▸ What you should do: Please reproduce the entries below verbatim, from the line containing "How do I perform: Tap" through the final line of the entries.

▸ Supplied data:
....................
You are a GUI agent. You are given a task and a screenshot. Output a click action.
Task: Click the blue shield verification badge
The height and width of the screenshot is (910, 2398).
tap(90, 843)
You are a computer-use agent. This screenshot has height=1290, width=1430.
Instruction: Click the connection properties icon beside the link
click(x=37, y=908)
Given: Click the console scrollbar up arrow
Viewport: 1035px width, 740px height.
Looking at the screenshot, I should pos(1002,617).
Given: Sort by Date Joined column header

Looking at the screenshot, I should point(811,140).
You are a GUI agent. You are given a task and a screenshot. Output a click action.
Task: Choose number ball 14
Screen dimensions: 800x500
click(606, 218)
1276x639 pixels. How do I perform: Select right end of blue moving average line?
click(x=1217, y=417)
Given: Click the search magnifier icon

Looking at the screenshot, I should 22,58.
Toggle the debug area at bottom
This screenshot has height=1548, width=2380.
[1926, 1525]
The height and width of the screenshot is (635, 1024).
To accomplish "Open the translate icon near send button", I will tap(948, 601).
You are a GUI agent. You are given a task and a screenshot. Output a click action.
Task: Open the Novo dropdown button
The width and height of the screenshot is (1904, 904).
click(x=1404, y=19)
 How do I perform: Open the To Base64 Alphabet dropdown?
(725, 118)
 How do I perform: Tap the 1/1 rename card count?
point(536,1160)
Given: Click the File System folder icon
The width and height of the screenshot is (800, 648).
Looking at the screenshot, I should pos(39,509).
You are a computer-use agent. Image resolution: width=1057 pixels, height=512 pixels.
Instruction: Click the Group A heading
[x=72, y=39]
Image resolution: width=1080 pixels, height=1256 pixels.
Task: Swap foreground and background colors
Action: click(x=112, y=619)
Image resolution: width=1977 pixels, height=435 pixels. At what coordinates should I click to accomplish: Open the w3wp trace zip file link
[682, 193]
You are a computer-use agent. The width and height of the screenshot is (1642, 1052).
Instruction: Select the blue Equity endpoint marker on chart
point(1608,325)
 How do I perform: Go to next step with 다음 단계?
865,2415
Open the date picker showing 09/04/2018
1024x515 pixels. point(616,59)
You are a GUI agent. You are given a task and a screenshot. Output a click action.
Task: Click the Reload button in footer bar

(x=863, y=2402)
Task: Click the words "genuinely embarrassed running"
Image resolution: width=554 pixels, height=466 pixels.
....................
▸ Response for this exercise:
 How do I perform: Tap the 1/1 rename card count?
point(536,1160)
Given: Click the File System folder icon
The width and height of the screenshot is (800, 648).
Looking at the screenshot, I should pos(39,509).
You are a computer-use agent. Image resolution: width=1057 pixels, height=512 pixels.
Instruction: Click the Group A heading
[x=72, y=39]
Image resolution: width=1080 pixels, height=1256 pixels.
Task: Swap foreground and background colors
Action: click(x=112, y=619)
Image resolution: width=1977 pixels, height=435 pixels. At what coordinates should I click to accomplish: Open the w3wp trace zip file link
[682, 193]
You are a computer-use agent. The width and height of the screenshot is (1642, 1052).
Instruction: Select the blue Equity endpoint marker on chart
point(1608,325)
 How do I perform: Go to next step with 다음 단계?
865,2415
Open the date picker showing 09/04/2018
1024x515 pixels. point(616,59)
You are a GUI agent. You are given a task and a screenshot. Output a click action.
Task: Click the Reload button in footer bar

(x=863, y=2402)
Task: Click the words "genuinely embarrassed running"
Image resolution: width=554 pixels, height=466 pixels.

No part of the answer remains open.